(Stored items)
★ ★ ★ ★ ★ ★ ★

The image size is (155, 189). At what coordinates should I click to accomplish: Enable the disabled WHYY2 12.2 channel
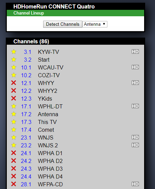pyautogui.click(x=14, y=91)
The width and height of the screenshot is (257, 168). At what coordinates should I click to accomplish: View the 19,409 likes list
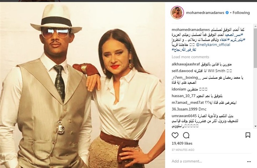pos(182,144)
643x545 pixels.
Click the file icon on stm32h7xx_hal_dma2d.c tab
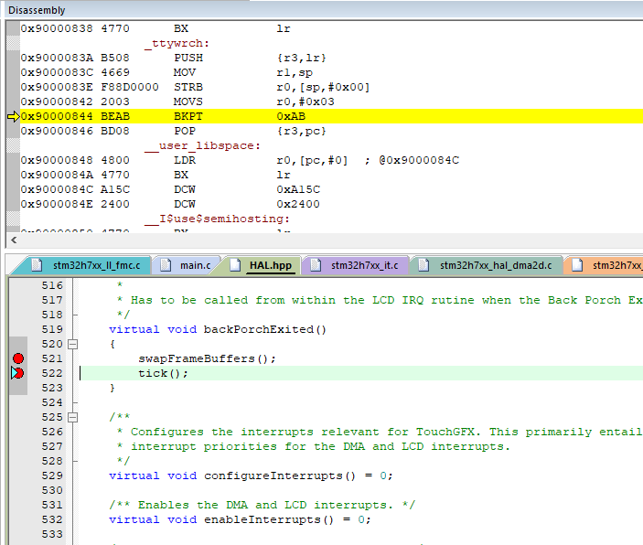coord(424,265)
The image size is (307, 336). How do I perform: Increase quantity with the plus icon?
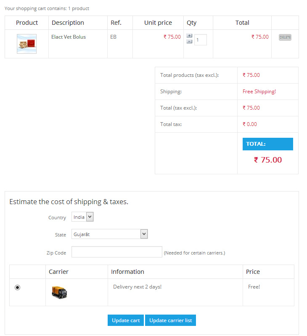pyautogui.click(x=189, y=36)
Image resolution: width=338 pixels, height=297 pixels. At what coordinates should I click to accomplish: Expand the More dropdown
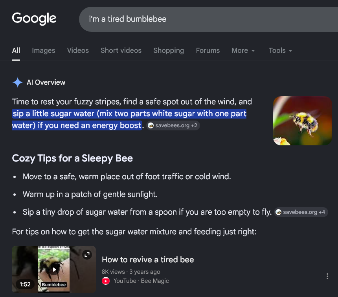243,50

★ ★ ★ ★ ★ ★ ★

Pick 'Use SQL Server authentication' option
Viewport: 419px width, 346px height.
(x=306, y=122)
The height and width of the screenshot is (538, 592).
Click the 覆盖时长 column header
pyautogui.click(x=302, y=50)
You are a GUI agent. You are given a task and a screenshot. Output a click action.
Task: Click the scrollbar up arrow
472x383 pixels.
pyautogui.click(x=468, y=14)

★ ★ ★ ★ ★ ★ ★

Please retype the lines of the items starting with the line that contains "Pick 'Use SQL Server authentication' option" and going on through the line that contains "pyautogui.click(x=468, y=14)", keeping each line as it appears.

### Exercise response
Pick 'Use SQL Server authentication' option
Viewport: 419px width, 346px height.
(x=306, y=122)
The height and width of the screenshot is (538, 592).
Click the 覆盖时长 column header
pyautogui.click(x=302, y=50)
You are a GUI agent. You are given a task and a screenshot. Output a click action.
Task: Click the scrollbar up arrow
472x383 pixels.
pyautogui.click(x=468, y=14)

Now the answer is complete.